[Document]
But since when did democracy include the spectacle of a woman censoring speech, then adding another feature to her own censorship paradigm that expressly stated her pursuit of “adversarial narratives”? That’s exactly what Melford did: anything she encountered that she felt in some way too confrontational, or too critical, or too off the beaten path of establishment norms, she reported, her work resulting in a few – most likely innocent – people losing their income.
These people are not defenders of democracy, or real journalists like Paul Holden, but agents of parameter enforcement to views that should – must – align with the likes of Keir Starmer’s, or Emmanuel Macron’s in France or Mark Carney’s in Canada. They are mostly damaged, socially awkward, or like Ahmed and Breton, intolerable personalities seeking meanings to their own existence by depriving others the parts that make theirs. They have no concept of justice, possibly on account of being overeducated, or not being challenged enough.
The Trump administration has its critics, and that’s fine, but what Rubio and his deputy Sara Rogers have done is a fine thing for a world increasingly maddened by unnatural barriers.
Not that this will impede the EU’s quest for facts-it-prefers information environments. In fact, it may lead to more investment in a censorship-by-stealth model where a person becomes unpersoned without knowing how or why – without any guidance as to what they’re done wrong, or how to atone.

[Challenges]
a. According to the commentary on censorship, why might the people it describes have no concept of justice? Answer in one to three sentences.
b. Reproduce the passage of the commentary on censorship between "These people are" and "being challenged enough.", inclusive.
Answer using only the commentary on censorship above.

[Data supplied]
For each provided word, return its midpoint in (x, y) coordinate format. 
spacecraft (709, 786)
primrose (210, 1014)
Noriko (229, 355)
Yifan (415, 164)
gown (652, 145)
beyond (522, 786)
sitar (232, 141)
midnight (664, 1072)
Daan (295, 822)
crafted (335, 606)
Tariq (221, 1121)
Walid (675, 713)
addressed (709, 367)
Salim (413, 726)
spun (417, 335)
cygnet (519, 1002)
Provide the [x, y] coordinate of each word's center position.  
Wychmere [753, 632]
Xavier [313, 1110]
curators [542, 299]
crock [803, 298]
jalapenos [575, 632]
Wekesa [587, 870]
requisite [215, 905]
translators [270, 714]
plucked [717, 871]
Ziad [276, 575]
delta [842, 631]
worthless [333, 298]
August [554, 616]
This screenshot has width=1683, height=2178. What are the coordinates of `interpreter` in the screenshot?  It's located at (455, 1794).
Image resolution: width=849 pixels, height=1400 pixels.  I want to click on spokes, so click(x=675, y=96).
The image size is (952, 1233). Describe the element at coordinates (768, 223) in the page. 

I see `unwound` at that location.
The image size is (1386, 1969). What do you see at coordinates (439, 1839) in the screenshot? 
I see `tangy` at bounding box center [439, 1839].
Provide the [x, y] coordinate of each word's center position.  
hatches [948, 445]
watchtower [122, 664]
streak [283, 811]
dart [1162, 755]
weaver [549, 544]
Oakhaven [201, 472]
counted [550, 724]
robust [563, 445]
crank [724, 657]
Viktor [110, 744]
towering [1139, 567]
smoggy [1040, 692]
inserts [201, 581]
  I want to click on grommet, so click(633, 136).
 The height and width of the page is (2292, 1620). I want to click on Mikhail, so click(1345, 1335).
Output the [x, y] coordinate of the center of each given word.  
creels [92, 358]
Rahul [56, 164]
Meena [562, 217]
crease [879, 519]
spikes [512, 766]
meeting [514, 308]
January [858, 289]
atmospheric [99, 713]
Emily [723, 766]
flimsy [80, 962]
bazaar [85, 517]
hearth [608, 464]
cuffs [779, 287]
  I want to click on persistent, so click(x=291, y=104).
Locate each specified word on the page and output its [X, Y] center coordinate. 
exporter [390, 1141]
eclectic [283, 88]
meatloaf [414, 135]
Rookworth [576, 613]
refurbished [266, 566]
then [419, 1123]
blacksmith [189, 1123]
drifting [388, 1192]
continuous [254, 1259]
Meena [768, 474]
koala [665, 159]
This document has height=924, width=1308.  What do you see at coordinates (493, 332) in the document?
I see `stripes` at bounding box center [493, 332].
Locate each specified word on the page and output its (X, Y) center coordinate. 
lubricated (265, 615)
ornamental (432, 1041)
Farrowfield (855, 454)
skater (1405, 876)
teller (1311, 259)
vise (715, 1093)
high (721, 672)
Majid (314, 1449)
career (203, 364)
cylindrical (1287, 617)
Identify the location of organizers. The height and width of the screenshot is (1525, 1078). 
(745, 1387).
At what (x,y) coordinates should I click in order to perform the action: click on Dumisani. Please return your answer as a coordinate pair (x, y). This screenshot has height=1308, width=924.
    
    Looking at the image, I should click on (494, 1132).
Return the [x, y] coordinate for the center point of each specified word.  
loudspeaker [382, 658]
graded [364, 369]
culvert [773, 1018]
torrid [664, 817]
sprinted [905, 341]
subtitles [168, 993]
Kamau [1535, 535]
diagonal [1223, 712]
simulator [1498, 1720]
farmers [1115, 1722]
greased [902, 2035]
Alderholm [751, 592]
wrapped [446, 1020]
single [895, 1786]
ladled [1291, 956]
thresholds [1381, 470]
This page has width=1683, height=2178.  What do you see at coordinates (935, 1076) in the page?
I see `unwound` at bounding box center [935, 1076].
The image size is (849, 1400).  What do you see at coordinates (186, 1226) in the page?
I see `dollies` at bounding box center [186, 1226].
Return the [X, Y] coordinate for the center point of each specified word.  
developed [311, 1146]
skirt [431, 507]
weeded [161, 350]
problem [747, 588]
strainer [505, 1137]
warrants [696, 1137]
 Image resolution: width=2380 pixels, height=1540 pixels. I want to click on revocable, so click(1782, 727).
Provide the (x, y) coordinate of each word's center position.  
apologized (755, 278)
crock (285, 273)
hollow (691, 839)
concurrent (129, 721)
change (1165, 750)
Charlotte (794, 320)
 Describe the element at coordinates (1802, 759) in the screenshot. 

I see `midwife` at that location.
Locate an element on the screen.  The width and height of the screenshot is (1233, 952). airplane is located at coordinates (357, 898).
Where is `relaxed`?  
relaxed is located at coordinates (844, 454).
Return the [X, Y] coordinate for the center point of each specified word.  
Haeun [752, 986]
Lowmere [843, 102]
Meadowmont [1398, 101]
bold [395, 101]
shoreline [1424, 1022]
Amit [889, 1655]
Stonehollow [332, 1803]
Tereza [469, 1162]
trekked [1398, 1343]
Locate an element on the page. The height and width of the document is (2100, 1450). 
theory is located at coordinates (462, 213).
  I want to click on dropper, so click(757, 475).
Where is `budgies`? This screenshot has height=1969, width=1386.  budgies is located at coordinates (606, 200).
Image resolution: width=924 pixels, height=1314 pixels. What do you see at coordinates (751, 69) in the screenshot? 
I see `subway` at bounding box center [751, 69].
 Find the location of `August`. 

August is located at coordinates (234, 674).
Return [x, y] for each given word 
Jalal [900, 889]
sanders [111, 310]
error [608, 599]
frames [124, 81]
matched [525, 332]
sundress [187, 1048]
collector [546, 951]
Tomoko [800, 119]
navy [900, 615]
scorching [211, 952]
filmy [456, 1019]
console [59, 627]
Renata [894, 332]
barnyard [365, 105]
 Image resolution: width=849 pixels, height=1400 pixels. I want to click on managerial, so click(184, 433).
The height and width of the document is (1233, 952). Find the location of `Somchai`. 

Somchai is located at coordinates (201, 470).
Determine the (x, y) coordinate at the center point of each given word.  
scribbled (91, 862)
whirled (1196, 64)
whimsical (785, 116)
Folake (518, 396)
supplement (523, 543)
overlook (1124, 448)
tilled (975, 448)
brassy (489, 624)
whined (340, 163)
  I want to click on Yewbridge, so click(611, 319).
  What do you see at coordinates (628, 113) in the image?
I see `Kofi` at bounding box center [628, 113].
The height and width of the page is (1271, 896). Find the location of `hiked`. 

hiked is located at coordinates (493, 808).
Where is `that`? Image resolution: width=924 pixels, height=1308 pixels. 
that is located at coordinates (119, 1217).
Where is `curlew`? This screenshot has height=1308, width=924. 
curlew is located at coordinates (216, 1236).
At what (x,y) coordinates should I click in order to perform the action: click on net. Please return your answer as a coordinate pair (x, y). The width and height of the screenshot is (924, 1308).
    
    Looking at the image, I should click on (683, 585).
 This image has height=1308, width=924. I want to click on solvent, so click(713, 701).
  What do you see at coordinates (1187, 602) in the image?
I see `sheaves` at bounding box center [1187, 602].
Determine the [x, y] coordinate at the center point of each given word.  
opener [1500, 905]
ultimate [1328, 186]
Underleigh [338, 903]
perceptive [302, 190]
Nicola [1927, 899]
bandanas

[Solutions]
a. The commentary suggests this may be because they are overeducated or have not been challenged enough.

b.
These people are not defenders of democracy, or real journalists like Paul Holden, but agents of parameter enforcement to views that should – must – align with the likes of Keir Starmer’s, or Emmanuel Macron’s in France or Mark Carney’s in Canada. They are mostly damaged, socially awkward, or like Ahmed and Breton, intolerable personalities seeking meanings to their own existence by depriving others the parts that make theirs. They have no concept of justice, possibly on account of being overeducated, or not being challenged enough.